In the rows below, take every line from the one containing "How do I perform: Click the warning" down to the one containing "will (x=505, y=120).", both included, and write them as a JSON list of strings with one string per line and no blank lines.

▶ [RECORD EXCERPTS]
---------------
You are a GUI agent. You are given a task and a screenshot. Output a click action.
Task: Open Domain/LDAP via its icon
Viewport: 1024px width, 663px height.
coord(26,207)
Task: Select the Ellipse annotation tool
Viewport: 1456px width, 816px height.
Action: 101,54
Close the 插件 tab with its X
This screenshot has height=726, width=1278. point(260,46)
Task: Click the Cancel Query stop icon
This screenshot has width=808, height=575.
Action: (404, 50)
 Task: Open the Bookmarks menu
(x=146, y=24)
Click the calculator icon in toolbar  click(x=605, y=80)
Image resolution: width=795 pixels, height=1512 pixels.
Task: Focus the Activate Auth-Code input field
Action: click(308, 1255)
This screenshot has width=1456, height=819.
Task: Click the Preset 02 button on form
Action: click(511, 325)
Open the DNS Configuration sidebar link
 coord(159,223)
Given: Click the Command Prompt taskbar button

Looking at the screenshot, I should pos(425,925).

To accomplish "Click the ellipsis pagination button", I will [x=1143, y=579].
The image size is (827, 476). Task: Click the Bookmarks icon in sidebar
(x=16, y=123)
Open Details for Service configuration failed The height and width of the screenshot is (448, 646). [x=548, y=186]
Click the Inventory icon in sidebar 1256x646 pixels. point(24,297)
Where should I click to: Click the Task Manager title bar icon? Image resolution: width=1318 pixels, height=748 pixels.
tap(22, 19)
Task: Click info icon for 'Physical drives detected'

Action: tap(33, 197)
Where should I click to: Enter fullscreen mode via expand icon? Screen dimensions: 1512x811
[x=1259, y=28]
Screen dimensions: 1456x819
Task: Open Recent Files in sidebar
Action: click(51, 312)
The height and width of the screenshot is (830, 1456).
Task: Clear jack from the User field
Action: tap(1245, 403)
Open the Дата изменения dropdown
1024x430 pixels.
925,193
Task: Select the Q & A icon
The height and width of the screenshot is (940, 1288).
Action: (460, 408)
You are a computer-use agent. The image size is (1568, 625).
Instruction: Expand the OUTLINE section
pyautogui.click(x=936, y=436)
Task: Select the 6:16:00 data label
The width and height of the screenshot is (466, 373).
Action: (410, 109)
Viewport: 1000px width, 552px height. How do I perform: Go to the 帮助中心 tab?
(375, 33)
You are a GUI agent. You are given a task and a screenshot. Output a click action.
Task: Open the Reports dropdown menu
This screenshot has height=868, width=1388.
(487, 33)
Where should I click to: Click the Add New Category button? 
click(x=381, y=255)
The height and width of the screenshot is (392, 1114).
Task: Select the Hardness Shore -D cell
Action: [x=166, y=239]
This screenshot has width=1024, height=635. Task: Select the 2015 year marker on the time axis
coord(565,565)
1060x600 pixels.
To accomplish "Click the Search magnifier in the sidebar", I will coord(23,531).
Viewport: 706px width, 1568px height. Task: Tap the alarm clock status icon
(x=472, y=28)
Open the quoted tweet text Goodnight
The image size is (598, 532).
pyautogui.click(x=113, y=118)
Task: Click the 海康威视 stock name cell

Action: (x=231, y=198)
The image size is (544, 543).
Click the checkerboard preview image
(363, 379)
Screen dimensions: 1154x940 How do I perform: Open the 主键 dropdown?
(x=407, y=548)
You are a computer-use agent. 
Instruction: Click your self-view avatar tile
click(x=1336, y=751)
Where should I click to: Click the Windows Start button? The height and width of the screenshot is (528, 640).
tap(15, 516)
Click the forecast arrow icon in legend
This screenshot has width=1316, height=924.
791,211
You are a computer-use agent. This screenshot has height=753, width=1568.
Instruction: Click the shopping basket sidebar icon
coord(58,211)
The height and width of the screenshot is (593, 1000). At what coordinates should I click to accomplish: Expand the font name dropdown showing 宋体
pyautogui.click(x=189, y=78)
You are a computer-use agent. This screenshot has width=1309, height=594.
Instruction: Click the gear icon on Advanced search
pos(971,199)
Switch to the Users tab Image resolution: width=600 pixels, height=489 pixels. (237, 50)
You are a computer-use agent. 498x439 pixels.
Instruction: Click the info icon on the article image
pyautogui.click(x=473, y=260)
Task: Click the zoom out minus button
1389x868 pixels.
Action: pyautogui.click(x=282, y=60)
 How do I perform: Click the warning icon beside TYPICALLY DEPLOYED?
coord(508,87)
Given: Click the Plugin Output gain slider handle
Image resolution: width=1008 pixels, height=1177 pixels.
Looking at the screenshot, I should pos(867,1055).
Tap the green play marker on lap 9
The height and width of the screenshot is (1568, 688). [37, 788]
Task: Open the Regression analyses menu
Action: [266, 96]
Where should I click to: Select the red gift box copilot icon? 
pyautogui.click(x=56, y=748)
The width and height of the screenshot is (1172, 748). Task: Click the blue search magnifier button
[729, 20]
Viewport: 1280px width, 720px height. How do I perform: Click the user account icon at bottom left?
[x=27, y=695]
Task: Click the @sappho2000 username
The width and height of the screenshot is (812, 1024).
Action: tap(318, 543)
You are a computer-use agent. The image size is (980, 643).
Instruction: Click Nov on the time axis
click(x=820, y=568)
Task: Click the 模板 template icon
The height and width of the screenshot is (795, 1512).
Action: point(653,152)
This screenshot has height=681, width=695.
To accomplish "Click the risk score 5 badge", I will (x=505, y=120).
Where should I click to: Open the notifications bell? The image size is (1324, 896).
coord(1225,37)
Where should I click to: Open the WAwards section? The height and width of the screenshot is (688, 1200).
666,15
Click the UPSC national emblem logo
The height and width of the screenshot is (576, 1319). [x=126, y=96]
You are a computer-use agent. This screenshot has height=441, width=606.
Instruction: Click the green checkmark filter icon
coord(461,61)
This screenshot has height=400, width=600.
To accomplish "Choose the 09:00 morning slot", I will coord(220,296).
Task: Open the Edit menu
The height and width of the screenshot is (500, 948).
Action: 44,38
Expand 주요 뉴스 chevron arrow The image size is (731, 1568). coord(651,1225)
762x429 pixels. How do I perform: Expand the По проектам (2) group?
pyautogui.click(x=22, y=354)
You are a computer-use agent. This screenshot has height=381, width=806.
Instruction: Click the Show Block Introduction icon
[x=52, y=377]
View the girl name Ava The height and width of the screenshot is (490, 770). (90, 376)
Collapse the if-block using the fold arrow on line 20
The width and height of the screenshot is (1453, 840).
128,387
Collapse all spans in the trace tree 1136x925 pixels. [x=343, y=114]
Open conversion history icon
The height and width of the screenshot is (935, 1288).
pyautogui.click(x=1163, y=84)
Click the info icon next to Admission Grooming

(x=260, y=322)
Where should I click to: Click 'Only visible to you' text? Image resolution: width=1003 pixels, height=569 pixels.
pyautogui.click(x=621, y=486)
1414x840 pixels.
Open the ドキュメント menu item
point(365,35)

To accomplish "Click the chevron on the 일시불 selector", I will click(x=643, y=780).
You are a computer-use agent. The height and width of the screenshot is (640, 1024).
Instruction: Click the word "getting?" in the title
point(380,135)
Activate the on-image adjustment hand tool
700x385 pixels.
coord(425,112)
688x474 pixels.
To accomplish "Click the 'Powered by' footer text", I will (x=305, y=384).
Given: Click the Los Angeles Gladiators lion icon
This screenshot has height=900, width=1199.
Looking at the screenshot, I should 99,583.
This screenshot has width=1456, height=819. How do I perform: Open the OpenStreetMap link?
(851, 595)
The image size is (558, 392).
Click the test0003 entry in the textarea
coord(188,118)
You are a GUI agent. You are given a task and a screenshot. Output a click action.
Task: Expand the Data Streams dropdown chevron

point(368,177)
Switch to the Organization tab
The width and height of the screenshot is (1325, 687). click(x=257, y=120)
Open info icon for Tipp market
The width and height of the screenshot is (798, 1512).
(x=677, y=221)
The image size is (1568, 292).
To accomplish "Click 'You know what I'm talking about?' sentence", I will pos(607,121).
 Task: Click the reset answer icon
---------------
▶ [ANSWER FOR THE TASK]
[
  " How do I perform: Click the warning icon beside TYPICALLY DEPLOYED?",
  "coord(508,87)",
  "Given: Click the Plugin Output gain slider handle",
  "Image resolution: width=1008 pixels, height=1177 pixels.",
  "Looking at the screenshot, I should pos(867,1055).",
  "Tap the green play marker on lap 9",
  "The height and width of the screenshot is (1568, 688). [37, 788]",
  "Task: Open the Regression analyses menu",
  "Action: [266, 96]",
  "Where should I click to: Select the red gift box copilot icon? ",
  "pyautogui.click(x=56, y=748)",
  "The width and height of the screenshot is (1172, 748). Task: Click the blue search magnifier button",
  "[729, 20]",
  "Viewport: 1280px width, 720px height. How do I perform: Click the user account icon at bottom left?",
  "[x=27, y=695]",
  "Task: Click the @sappho2000 username",
  "The width and height of the screenshot is (812, 1024).",
  "Action: tap(318, 543)",
  "You are a computer-use agent. The image size is (980, 643).",
  "Instruction: Click Nov on the time axis",
  "click(x=820, y=568)",
  "Task: Click the 模板 template icon",
  "The height and width of the screenshot is (795, 1512).",
  "Action: point(653,152)",
  "This screenshot has height=681, width=695.",
  "To accomplish \"Click the risk score 5 badge\", I will (x=505, y=120)."
]